Notwithstanding all those reservations, some clues emerge as to what will happen when researching what already is. In her book, The Time of Youth, Alcinda Honwana characterises the situation many young Africans find themselves in as ‘waithood’. By ‘waithood’, she refers to a period of suspension between childhood and adulthood where youths are not yet fully independent. They are thus suspended, she argues, because there are too few stable jobs. Without them, young people can’t support themselves, let alone a family, and therefore cannot perform all the functions ‘normal society’ expects of them. She places much of the blame for this situation on the neoliberal policies of international financial institutions, bad governance, and political instability.
Honwana conducted hundreds of interviews with young Africans while researching and writing her book. From these, she concludes that young Africans are “deeply disillusioned and sceptical” about the future. For example, Moustapha, from Senegal, told Honwana, “The government is not helping young people at all…They build huge and expensive highways and monuments rather than using the money to create opportunities for young people.”

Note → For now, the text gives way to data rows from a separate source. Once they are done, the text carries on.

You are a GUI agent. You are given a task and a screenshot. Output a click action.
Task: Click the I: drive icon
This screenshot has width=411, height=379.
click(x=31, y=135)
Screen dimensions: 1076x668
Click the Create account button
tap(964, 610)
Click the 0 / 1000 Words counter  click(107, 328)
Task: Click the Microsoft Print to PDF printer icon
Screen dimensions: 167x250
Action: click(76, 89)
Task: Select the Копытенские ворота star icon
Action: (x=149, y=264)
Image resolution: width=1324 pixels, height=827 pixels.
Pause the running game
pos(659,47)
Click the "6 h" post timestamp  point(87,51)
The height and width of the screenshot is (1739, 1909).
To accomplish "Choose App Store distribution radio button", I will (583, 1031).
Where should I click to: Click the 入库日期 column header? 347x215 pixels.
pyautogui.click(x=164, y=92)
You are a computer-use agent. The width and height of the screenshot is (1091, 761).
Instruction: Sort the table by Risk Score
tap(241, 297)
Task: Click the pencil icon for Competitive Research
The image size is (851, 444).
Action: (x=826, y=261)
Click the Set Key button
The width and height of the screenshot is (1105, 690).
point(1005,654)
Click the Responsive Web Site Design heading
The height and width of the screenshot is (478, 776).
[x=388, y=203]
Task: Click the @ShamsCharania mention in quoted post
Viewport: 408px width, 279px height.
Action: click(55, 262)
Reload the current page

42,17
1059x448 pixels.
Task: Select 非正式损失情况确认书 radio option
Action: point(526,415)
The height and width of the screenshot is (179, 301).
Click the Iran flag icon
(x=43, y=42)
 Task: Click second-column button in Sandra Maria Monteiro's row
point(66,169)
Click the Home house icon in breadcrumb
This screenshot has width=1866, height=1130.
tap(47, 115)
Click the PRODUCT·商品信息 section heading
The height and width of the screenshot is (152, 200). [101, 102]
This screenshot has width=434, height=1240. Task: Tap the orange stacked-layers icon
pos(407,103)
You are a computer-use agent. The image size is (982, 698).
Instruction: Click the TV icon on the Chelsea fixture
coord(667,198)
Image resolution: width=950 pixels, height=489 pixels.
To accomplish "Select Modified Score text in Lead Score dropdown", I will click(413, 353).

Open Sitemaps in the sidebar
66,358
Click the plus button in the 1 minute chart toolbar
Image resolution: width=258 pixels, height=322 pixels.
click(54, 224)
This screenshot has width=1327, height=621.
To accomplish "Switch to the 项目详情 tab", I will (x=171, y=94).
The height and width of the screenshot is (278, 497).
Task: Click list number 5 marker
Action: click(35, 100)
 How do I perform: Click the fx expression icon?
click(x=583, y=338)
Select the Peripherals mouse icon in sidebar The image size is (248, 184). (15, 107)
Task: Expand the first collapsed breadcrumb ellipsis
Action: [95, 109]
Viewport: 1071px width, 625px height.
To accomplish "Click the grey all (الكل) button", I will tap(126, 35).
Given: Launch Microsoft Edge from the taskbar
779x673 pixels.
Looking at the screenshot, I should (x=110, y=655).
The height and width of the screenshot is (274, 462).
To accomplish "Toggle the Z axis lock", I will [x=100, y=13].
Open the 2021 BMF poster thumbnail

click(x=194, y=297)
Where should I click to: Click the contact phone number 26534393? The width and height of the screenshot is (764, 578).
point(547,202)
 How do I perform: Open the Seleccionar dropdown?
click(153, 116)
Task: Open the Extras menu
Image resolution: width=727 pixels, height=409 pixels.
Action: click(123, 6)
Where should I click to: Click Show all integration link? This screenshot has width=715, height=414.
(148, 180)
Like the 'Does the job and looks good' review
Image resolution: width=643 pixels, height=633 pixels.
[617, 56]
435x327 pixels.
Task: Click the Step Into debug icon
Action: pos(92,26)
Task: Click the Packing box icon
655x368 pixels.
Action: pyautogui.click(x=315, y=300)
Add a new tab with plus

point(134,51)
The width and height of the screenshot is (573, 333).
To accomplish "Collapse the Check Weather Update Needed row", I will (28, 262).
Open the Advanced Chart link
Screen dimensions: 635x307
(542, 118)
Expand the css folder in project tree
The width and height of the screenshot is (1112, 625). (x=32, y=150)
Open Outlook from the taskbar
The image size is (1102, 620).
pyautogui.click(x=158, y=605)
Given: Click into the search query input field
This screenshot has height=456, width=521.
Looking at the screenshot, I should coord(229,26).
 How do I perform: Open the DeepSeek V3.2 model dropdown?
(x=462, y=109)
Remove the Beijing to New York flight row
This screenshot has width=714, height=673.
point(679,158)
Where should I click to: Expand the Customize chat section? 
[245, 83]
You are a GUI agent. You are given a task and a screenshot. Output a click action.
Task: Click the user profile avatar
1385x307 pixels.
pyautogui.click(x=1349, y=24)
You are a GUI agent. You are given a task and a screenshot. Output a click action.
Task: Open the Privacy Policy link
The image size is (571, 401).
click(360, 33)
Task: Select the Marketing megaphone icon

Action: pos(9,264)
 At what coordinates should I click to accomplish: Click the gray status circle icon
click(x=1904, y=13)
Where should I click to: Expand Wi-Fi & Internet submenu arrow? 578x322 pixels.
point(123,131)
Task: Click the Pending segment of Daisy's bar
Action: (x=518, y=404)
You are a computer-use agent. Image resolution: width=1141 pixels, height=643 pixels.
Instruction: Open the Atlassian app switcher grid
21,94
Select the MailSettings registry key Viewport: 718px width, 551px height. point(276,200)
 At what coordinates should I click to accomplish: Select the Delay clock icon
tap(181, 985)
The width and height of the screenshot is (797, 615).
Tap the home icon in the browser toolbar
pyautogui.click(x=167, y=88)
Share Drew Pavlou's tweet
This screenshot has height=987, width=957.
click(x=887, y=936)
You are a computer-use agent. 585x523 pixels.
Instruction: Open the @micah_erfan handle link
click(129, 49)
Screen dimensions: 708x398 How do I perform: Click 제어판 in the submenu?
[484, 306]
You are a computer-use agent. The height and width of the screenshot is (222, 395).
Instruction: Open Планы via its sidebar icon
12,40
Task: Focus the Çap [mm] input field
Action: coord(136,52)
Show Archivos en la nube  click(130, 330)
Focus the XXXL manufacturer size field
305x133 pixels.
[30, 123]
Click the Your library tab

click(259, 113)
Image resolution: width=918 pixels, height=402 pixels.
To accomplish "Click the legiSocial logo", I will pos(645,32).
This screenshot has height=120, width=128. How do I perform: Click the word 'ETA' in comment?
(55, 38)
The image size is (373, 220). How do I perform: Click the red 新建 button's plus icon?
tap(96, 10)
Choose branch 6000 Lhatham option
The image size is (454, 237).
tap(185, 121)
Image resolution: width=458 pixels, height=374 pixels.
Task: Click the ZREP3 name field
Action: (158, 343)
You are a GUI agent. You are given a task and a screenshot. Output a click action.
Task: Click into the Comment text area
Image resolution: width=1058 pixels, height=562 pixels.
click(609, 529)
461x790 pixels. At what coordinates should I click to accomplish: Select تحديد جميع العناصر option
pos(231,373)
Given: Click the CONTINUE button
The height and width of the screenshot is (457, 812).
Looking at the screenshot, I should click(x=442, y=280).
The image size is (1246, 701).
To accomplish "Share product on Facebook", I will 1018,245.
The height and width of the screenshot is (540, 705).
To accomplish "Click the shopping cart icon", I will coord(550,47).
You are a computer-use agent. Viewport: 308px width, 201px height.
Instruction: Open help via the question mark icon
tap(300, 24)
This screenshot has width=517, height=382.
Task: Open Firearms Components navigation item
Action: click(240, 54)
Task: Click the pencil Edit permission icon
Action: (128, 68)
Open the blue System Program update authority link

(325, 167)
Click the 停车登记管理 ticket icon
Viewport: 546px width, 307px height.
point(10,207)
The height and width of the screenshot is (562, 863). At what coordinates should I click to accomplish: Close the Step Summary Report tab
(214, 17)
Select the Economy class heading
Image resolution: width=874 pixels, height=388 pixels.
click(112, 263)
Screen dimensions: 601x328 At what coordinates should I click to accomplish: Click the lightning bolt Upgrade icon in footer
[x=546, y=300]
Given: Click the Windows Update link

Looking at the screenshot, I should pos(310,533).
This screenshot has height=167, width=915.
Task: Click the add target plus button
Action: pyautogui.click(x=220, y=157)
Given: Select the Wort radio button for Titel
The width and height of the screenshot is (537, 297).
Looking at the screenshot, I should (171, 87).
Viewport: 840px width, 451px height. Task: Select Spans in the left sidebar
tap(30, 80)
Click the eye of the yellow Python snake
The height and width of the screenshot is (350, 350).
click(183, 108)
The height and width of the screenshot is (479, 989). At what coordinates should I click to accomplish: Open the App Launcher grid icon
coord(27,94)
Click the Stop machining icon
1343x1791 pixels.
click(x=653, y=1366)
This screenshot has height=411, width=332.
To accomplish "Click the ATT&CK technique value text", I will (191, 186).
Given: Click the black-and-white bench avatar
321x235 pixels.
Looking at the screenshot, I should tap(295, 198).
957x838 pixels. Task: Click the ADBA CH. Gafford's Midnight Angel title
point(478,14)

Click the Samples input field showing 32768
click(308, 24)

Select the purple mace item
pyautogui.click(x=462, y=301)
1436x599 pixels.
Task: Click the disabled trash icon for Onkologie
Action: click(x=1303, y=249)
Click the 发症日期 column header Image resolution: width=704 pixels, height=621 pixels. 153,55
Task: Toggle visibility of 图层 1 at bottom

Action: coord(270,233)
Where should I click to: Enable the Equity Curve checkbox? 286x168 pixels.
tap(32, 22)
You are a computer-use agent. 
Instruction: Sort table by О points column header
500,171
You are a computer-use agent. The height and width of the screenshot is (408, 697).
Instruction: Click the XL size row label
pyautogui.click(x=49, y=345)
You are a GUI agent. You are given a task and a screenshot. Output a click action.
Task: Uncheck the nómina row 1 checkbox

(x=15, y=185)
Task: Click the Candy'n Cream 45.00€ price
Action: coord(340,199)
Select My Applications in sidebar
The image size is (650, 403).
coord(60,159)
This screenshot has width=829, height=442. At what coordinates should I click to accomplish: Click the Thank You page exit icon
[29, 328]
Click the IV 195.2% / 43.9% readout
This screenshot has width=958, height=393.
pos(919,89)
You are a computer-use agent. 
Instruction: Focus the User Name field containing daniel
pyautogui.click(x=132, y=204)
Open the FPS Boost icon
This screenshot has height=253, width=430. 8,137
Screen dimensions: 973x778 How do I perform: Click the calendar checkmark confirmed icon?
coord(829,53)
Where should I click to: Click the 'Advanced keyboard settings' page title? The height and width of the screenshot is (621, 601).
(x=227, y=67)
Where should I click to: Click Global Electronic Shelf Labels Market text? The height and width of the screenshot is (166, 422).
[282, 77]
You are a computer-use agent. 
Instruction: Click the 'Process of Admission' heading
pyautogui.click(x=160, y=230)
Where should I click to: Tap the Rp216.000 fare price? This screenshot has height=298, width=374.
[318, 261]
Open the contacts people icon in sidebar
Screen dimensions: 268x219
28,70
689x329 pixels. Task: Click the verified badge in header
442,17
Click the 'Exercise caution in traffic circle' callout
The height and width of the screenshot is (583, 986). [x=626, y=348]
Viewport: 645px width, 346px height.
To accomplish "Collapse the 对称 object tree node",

Often, the problem seems to be less that they can’t find jobs at all, but that these jobs are too low paid, unstable, dangerous, or exploitative to fulfil their needs and expectations. Zeinab, for instance, a 24-year-old from Tunis, was denied payment for some call-centre work: “I was furious! They took advantage of me because they know we [young people] need jobs”. Some become so exasperated by their situation they try to immigrate to Europe. Abdoulaye, a 24-year-old from Senegal, spent years saving for the long, dangerous (and illegal) journey from Senegal to Morocco to Spain, but stopped near the Canary Islands due to a heightened coastguard presence and extreme weather. Abdoulaye had to return home. Honwana’s book is littered with such accounts.
As well as Honwana’s research, the increasing incidence of youth-led protests across Africa points to widespread discontent. Those of Tunisia, Egypt and Libya are only the best-known. To that list, we can add South Africa, Mozambique, Uganda and, more recently, Guinea and Djibouti, among others. Some of these protests have been over joblessness, many over political and socio-economic grievances more broadly; whatever their ‘main causes’, African youth is spearheading protest on a scale not seen for decades.
Despite the problems they face, then, young Africans (and, to varying degrees, their peers elsewhere in Europe and Latin America) are not just sitting around. Many are organising or participating in protests, while most are working hard to ‘just get by’. For a lack of alternatives, they take low-paid, unstable work to support themselves financially, and carve out social and political spheres outside established channels. So while the young people Honwana spoke to seem positive about their generation’s capacity to improve things, not much hope is held out for that of their political leaders. Africa’s gerontocracies are not delivering what African youth want; more stable jobs, of course, but a fairer system of political, economic and social relations as well.
So What ‘Should’ Be Done?
It is not for Western journalists to spout policy recommendations at Africans. In any case, two of the most important international organisations, with respect to youth unemployment in Africa, have already offered such guidance. “The youth unemployment problem in Africa”, argued the International Labour Organisation (ILO) recently, is “more of quality (underemployment, vulnerability and working poverty) than quantity”. This seems to tally with what the young people interviewed by Honwana were saying: more jobs, yes, but more importantly, better ones too. Similarly, the African Development Bank (AfDB) regards stable job creation, when tied to that other panacea – education – as essential to achieving the ‘demographic dividend.’